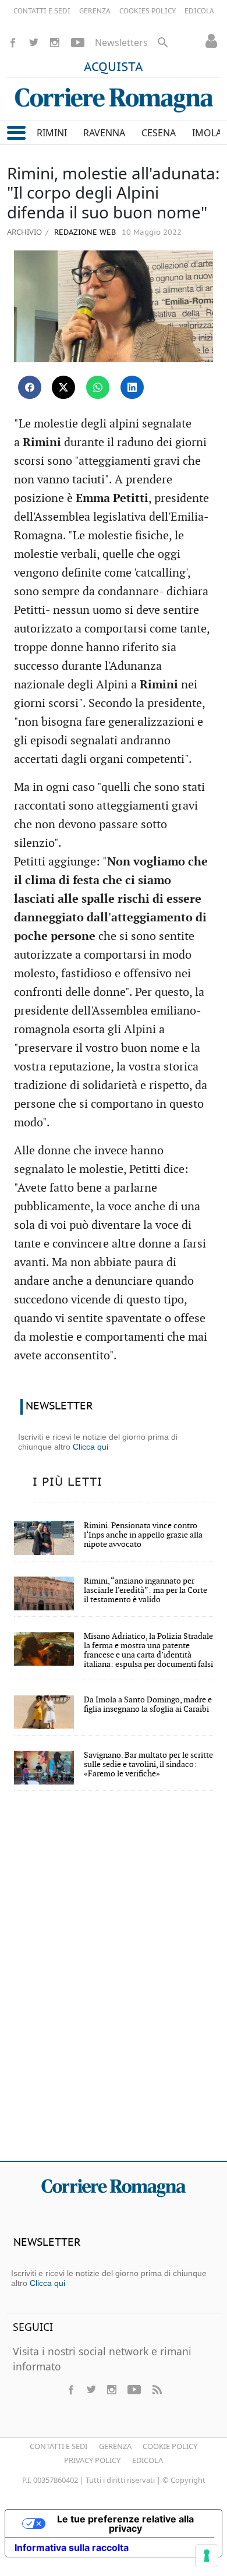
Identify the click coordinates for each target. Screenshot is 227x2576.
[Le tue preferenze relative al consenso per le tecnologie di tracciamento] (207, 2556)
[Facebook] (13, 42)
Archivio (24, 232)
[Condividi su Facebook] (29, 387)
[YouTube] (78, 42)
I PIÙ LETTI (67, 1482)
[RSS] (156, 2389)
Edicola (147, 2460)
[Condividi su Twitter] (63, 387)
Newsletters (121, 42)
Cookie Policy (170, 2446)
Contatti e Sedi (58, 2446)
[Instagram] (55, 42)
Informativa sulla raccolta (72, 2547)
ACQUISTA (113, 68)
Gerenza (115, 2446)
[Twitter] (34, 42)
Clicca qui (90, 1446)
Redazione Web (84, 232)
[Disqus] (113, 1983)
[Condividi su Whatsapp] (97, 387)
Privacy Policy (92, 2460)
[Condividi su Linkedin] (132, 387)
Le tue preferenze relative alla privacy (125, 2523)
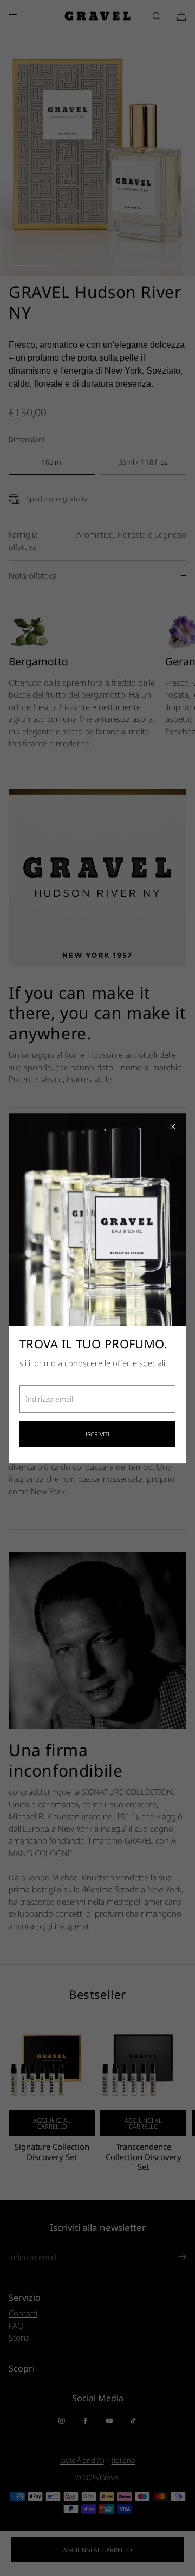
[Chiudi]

* * *

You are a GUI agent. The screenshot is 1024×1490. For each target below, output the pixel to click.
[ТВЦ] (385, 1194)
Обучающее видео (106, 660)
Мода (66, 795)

...

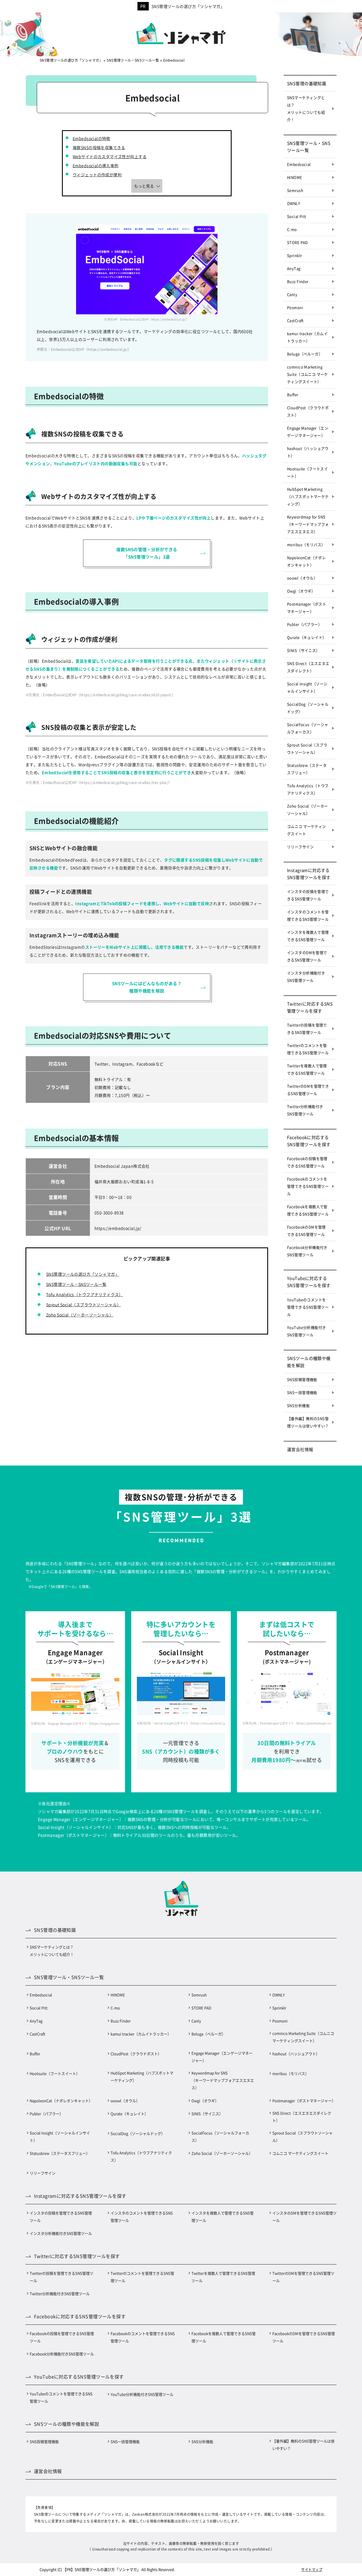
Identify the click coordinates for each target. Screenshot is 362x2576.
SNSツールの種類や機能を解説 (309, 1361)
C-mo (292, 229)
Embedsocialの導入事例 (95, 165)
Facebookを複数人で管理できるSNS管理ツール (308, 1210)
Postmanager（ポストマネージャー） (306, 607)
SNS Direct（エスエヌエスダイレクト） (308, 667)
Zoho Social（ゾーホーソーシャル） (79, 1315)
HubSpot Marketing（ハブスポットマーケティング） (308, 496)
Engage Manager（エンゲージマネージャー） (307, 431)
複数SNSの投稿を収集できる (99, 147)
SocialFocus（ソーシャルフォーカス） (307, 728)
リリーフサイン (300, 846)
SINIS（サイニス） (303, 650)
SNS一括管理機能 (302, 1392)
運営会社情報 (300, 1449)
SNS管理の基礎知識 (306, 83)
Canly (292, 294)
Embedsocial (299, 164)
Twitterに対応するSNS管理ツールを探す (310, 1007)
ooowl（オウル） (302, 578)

- WORK TASK
Bring together every line in the entries that holds the string "click".

- EXERCISE ANSWER
Identify the click coordinates for each target. Screenshot is 227x2576.
You are a GUI agent. The screenshot is 1024×1490. For each target below, output the pixel to click.
Identify the click coordinates for each target. Screenshot is 362x2576.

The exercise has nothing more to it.